The answer is the line containing "Click the CANCEL EVENT button text label" plus every line after it to the end of the material, retyped exactly and without the pictures.

Supplied data below:

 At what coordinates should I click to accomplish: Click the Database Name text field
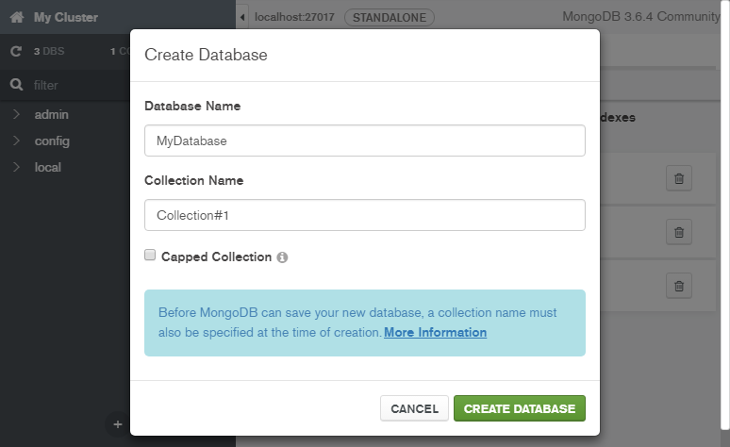pos(364,141)
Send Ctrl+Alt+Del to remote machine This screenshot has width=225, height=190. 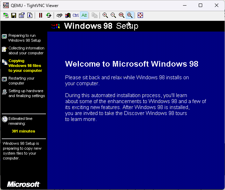(60, 15)
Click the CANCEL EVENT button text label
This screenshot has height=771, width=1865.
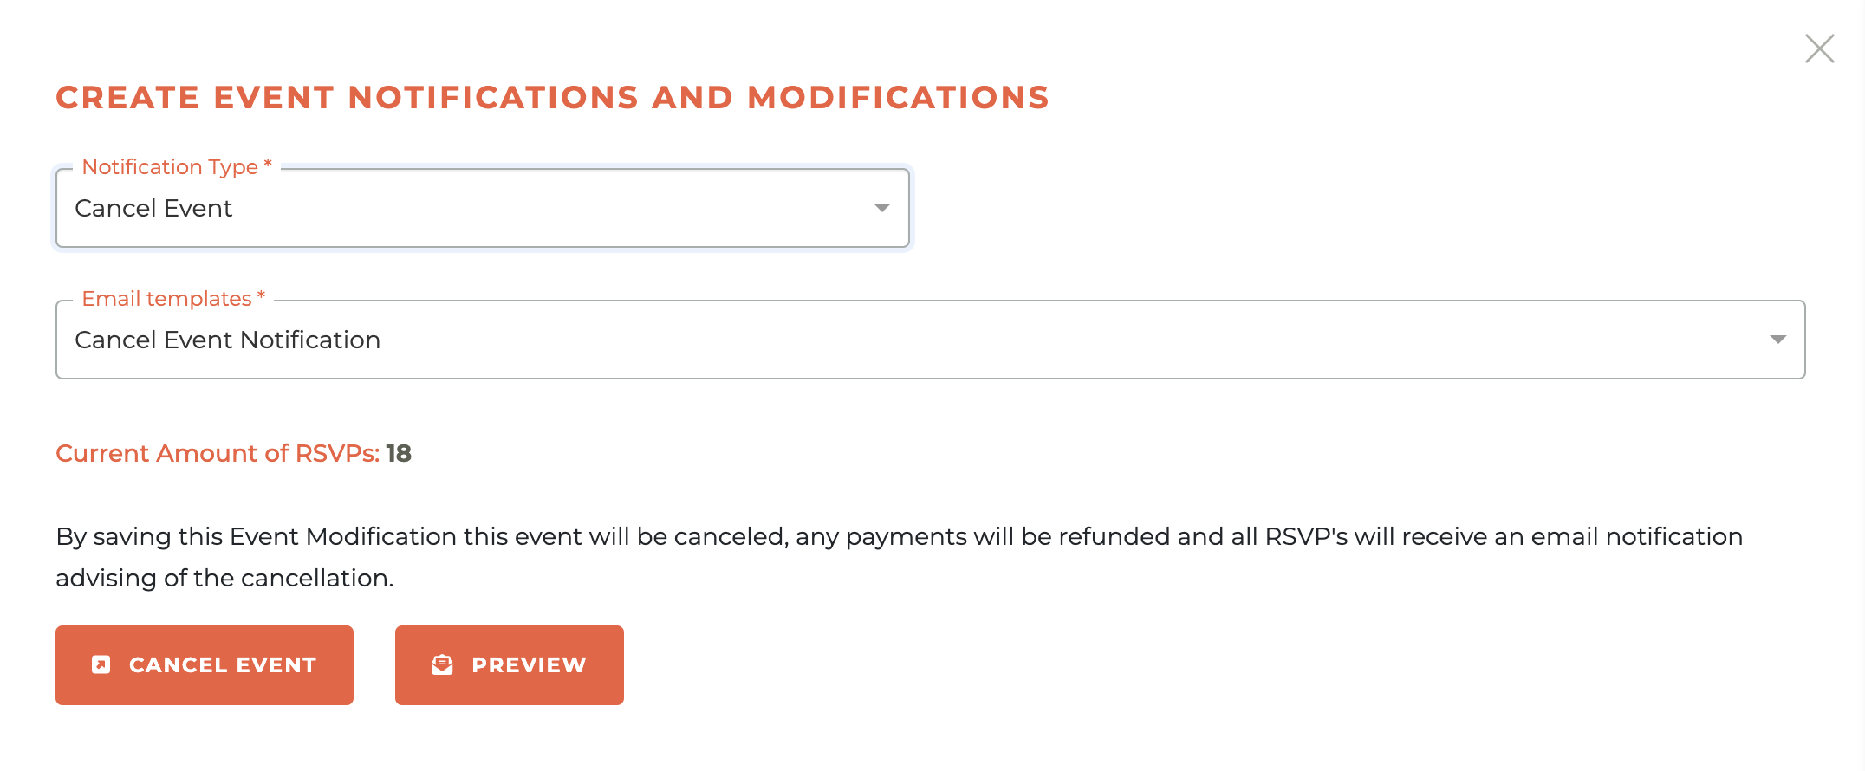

End of Supplied data.

- [Result below]
Click the CANCEL EVENT button text label
This screenshot has height=771, width=1865.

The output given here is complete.